** Opening INPUT FOR THIS TASK block **

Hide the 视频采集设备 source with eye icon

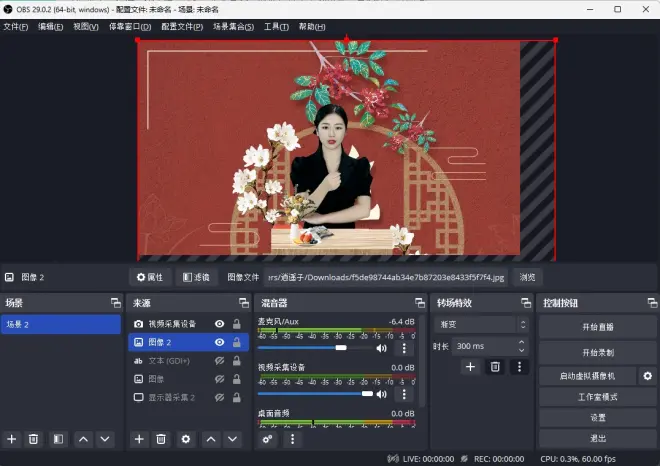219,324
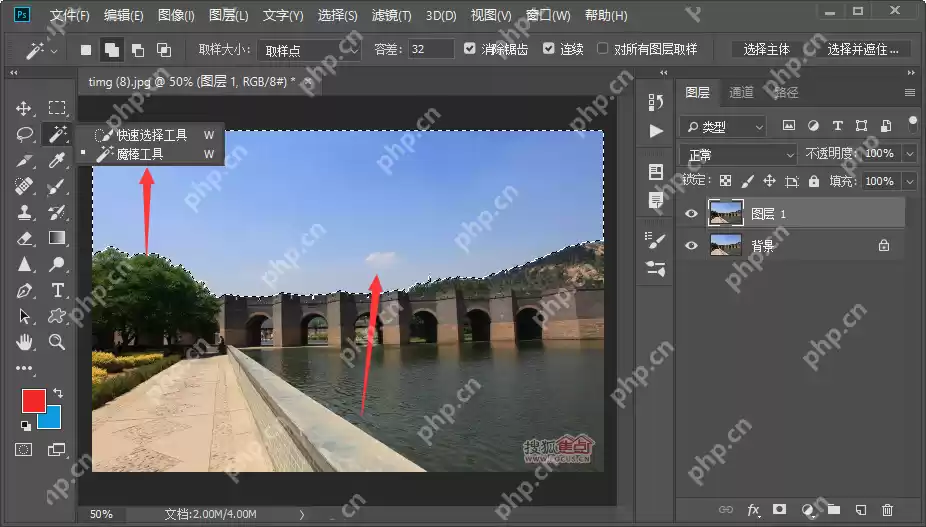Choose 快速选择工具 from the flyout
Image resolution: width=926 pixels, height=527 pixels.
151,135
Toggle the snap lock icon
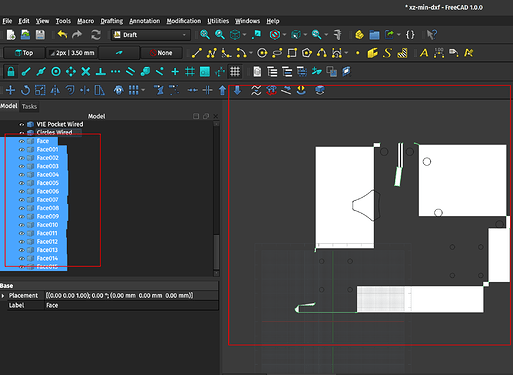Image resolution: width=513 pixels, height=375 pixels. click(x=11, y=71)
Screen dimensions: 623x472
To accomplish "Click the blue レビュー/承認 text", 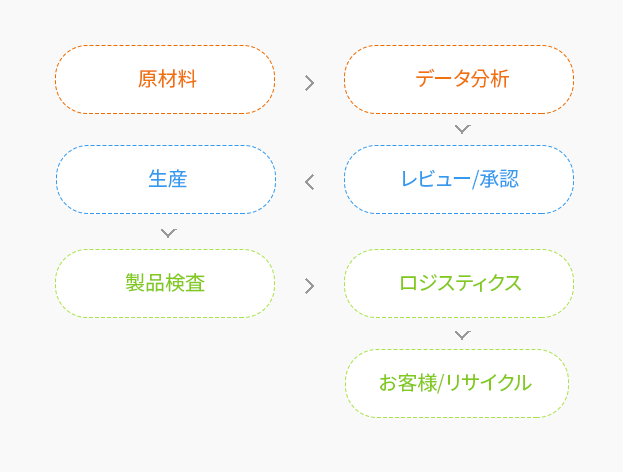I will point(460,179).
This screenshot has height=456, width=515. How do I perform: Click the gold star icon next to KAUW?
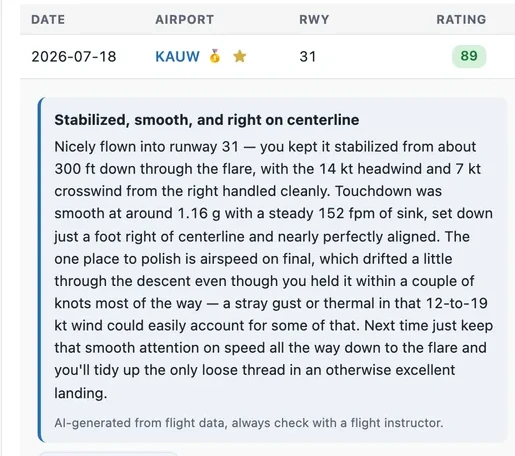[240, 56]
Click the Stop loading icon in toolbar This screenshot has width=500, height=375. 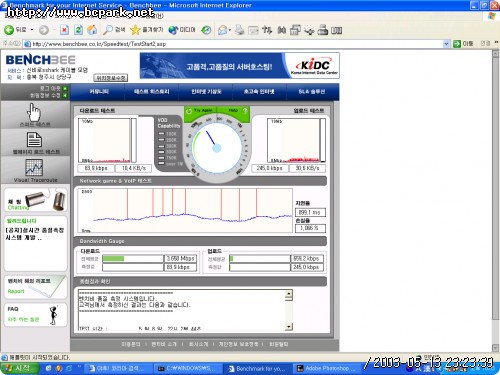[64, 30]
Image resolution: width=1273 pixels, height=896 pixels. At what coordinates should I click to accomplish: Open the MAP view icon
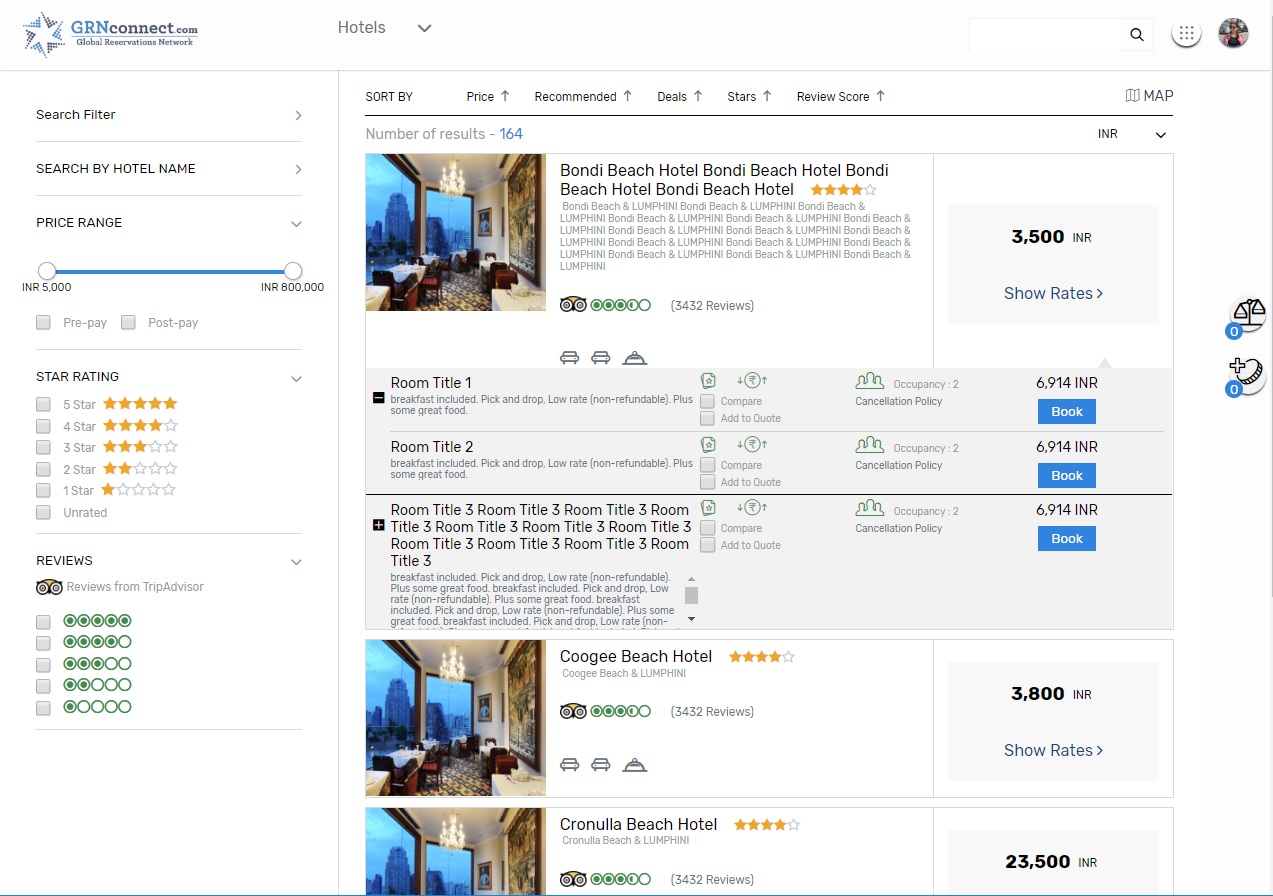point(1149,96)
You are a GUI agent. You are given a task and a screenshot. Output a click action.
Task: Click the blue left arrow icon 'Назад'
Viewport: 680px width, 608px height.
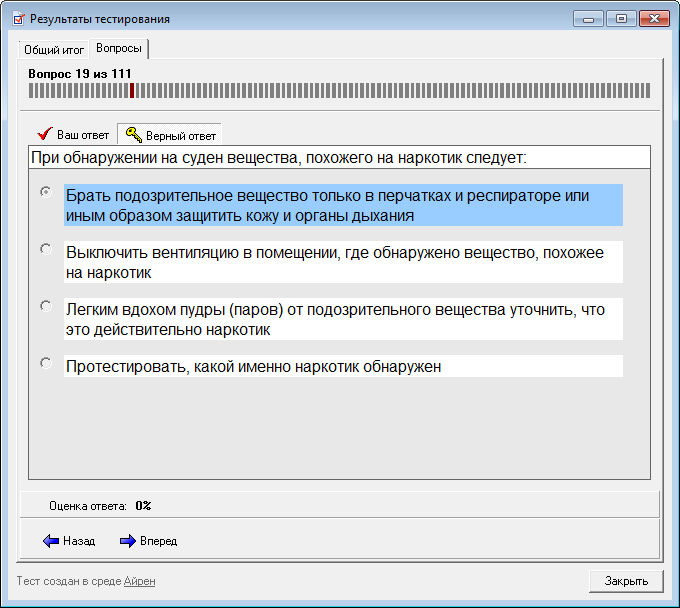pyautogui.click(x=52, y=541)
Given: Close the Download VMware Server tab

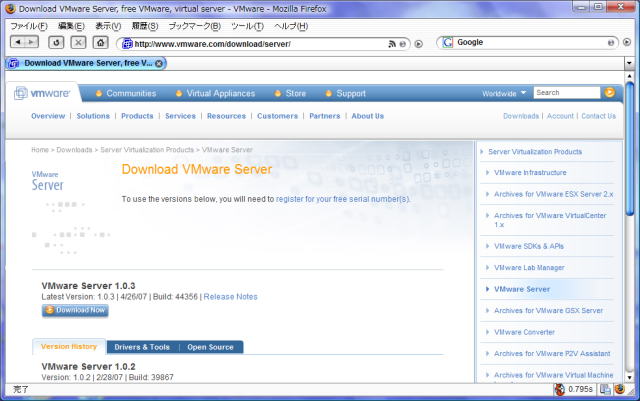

** Closing INPUT FOR THIS TASK block **
** Opening INPUT FOR THIS TASK block **

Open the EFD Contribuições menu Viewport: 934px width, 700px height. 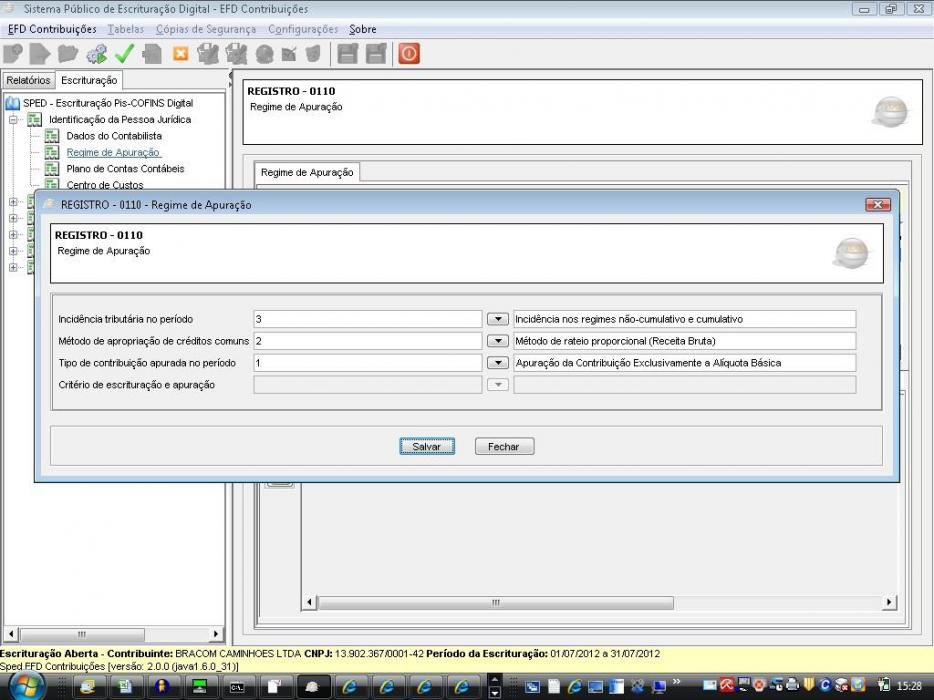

** Closing INPUT FOR THIS TASK block **

TASK PROMPT - Nothing but the lines from the one with "Viewport: 680px width, 608px height." up to and including the one with "Given: Close the Download VMware Server tab" should be printed, exactly as they read above. Please keep the pictures out.

ANSWER SPACE -
Viewport: 680px width, 608px height.
pyautogui.click(x=52, y=541)
Given: Close the Download VMware Server tab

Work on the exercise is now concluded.